Em A ciência e a verdade Lacan, (1966), coloca em questão as relações
do sujeito do inconsciente com a verdade, indicando que este tem a verdade como
causa e não como conseqüência do acesso ao saber pelo uso da razão. A verdade
como causa é o que resta do saber, sendo, portanto indecifrável. A verdade não é mais do que aquilo do qual o
saber nada pode apreender, ou seja, a verdade não pode ser delimitada ou mesmo
circunscrita em um determinado campo do saber. Não é também uma verdade da psicanálise, uma Weltanschauung (visão de mundo) tal como referiu Freud, mas uma
verdade referida ao sujeito na medida em que só ele pode semi-dizê-la, tal como
Lacan propõe no Seminário XVII O avesso
da psicanálise: “nenhuma evocação da
verdade pode ser feita se não for para indicar que ela só é acessível por um
semi-dizer, que ela não pode ser integralmente dita porque, para além de sua
metade, não há nada a dizer”. (Lacan, 1992 p.53). Com essa afirmação Lacan
aponta que há um ponto da verdade que a fala do sujeito não consegue alcançar,
sendo, portanto indecifrável. Esse indecifrável Freud chamou de “umbigo do
sonho”.
Lacan indica que há um fora do
discurso que não pode ser referido pelo sujeito, porque é recalcado, sendo que
isto aponta para a impossibilidade da relação sexual, ou seja, a
impossibilidade de se alcançar a satisfação plena do desejo. A verdade –
ausência de plenitude – é aquilo que causa o sujeito na medida em que este não
abre mão de obtê-la, constituindo-se dessa forma como sujeito desejante.

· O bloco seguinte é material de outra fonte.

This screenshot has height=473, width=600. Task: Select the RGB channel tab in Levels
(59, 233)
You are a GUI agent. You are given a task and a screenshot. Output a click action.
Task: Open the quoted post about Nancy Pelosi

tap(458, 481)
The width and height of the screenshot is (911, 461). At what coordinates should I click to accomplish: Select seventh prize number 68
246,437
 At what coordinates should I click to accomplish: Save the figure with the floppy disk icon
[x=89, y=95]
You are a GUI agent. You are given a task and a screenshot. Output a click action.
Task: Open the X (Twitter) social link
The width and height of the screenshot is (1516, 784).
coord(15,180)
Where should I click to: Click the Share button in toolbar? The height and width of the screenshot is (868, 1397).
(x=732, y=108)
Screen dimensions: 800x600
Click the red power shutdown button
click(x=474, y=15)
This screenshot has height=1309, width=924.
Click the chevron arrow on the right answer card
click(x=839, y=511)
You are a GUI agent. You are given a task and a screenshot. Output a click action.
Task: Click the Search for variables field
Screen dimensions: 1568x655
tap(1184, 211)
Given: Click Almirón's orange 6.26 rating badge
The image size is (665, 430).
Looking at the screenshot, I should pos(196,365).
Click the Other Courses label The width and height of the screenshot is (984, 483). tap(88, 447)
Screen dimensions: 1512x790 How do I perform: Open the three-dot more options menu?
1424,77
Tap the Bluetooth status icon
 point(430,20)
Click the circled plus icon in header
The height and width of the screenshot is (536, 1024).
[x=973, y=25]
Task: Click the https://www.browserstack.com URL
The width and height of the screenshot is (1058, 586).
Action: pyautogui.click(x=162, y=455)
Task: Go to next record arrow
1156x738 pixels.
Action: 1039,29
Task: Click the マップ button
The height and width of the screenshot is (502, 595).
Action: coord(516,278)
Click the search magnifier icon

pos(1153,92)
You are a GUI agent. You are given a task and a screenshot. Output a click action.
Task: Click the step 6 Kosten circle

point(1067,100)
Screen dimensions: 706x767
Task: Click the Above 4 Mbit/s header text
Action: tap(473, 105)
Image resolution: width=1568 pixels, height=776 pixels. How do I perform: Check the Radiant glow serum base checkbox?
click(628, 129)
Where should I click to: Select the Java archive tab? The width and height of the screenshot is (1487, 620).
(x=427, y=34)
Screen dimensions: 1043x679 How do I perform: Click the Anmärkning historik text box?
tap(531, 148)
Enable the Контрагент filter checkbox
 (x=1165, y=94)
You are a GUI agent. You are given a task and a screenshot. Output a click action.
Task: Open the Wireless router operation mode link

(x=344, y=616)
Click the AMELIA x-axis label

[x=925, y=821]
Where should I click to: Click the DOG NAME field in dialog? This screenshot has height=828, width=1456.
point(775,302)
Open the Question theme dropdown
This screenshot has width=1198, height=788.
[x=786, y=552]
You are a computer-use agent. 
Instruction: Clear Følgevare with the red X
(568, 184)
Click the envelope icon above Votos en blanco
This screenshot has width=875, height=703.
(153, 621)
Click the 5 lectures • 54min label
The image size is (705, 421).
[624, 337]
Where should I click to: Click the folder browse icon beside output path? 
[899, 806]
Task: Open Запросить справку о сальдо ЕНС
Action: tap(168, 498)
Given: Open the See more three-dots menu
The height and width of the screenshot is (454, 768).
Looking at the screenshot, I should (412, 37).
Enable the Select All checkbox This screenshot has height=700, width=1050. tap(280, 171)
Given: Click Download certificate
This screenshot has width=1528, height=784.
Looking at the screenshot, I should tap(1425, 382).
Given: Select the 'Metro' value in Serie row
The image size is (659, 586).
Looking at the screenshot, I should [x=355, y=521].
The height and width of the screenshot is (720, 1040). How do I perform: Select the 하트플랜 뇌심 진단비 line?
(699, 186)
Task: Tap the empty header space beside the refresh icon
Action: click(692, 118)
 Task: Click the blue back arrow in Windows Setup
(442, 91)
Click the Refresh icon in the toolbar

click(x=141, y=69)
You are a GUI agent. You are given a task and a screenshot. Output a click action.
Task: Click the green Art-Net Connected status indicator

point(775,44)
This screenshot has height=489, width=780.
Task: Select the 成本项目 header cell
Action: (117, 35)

Para concluir, esses pressupostos
indicam que há uma antinomia entre o sujeito constituído pela ciência e o
sujeito da psicanálise. O sujeito da psicanálise constitui-se a partir de sua
inserção no mundo da fala e da linguagem, sendo que é este ponto que marca a
ruptura entre a psicanálise e a lógica cartesiana. A psicanálise faz o sujeito
emergir na experiência psicanalítica no momento em que o psicanalista coloca
analisando na posição de sujeito suposto
saber.
REFERENCIAS
ELIA,
L. O conceito de sujeito. Coleção
passo-a-passo. Rio de
Janeiro: Zahar.2010.
FREUD,
S. (1917). Luto e Melancolia. Edição Standard Brasileira das Obras Completas de Sigmund
Freud. Vol. XVII. Rio de Janeiro: Imago, 2006.
LACAN, J.
(1966) A ciência e a verdade in
Escritos. Rio de Janeiro: Jorge Zahar. 1998.
_________.
O Seminário livro 17 O avesso da
psicanálise. Rio de Janeiro: Jorge Zahar. 1992.
MILNER,
Jean-Claude. A obra clara: Lacan, a
ciência e a filosofia. Rio de Janeiro: Zahar.